If so, I think that adds some complexity to the notion of “positive good” of intellectual diversity among all the universities of the country, Paul. Should there be a public, state-school version of Hillsdale out there? That would be a pretty hard sell! There actually are a ton of publicly funded Hillsdale charter high schools now though. Some of my University of Dallas friends teach at the Dallas location
December 28th, 2012 | 9:42 am
Paul, You are right. Hillsdale’s genius, of course, is to be completely private. And so it is free to engage in “conservative political correctness,” to have one kind of conservative dominating the political science department, pretty much other kinds dominating the humanities etc. The post was meant to be ironic in a bunch of senses. One might be that official affirmative action for conservatives would require a bureaucratic definition of “being conservative” that would be ridiculous on its face and subject to endless abuse.
December 28th, 2012 | 9:58 am
CJ, I don’t know the particulars, but Maryland’s legislature established a liberal arts college a while back (a friend’s son attended, which is how I heard about it). State funded, but explicitly devoted to liberal education. As for “gymnastics” (in the Republic sense), it’s on the Chesapeake and has a crew program.
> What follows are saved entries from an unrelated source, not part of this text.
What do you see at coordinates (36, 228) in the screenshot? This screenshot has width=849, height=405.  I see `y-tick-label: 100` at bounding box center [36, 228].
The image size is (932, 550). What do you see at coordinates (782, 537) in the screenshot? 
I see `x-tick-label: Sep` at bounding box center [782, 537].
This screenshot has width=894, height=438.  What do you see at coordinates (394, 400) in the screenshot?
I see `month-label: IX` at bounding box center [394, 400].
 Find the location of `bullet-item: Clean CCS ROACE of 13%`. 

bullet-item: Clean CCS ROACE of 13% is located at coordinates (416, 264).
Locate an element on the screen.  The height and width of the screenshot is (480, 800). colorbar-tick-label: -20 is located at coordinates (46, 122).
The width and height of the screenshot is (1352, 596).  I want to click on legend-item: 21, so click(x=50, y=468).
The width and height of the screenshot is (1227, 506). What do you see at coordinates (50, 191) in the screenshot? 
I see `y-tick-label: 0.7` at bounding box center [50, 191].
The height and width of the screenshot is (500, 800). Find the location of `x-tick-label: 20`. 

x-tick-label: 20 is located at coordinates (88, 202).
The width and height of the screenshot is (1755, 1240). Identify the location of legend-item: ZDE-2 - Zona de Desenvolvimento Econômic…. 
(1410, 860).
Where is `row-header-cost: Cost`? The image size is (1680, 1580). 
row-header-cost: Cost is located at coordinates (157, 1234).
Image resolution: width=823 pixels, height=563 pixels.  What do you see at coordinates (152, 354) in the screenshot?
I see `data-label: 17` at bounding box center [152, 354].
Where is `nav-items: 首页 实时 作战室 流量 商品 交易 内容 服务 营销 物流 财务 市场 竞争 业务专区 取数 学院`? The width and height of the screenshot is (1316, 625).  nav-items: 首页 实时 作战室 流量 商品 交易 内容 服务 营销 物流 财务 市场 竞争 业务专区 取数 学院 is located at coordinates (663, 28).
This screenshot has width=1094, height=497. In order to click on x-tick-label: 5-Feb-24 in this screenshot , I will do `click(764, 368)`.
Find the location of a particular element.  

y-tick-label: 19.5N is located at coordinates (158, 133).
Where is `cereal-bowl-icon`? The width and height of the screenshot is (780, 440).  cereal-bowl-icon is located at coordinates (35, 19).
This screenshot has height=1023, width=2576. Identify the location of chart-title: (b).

December 28th, 2012 | 12:19 pm
Sorry to be the Eor here, especially given my new buck-the-trends situation at Christopher Newport University, but the overall trend is toward continuing marginalization of conservatives in academia, and a tandem (if less severe) marginalization of all liberal-education-supporting profs. From my limited vantage point of being on the low end of the totem poll at four different institutions, the overall trends are bad, and I don’t have a sense that the good education reform efforts to save our universities, of the sort ISI, the Jack Miller center, and others have promoted, have made that much of a dent. They’ve made undergraduate education less of a wasteland at a handful institutions in a temporary way. But the power structures remain decisively stacked against conservatives and genuine liberal educators. And despite being a 50-50 nation, moderate-to-conservative parents continue to send their kiddos to the old-line prestige places, where liberal indoctrination is rampant.
The Hillsdale model is thus not, IMO, a token of hope, although I salute all those running the place. Rather, what it represents is what the highly conservative third of the nation will turn to when conservatives have given up on academia altogether. And again, the trends all point to that day, the day when the construction of a “Red v. Blue” system of higher education begins in earnest.
December 28th, 2012 | 12:28 pm
In southern and even western states, there are efforts to save liberal education pushed by a kind of conservative political correctness flowing from regents or legislatures. Christopher Newport to some extent…for example. But these efforts often turn into ridiculous messes: Conservatives eating each other and even shamelessly sucking up to “liberals” at the University of Texas, for example.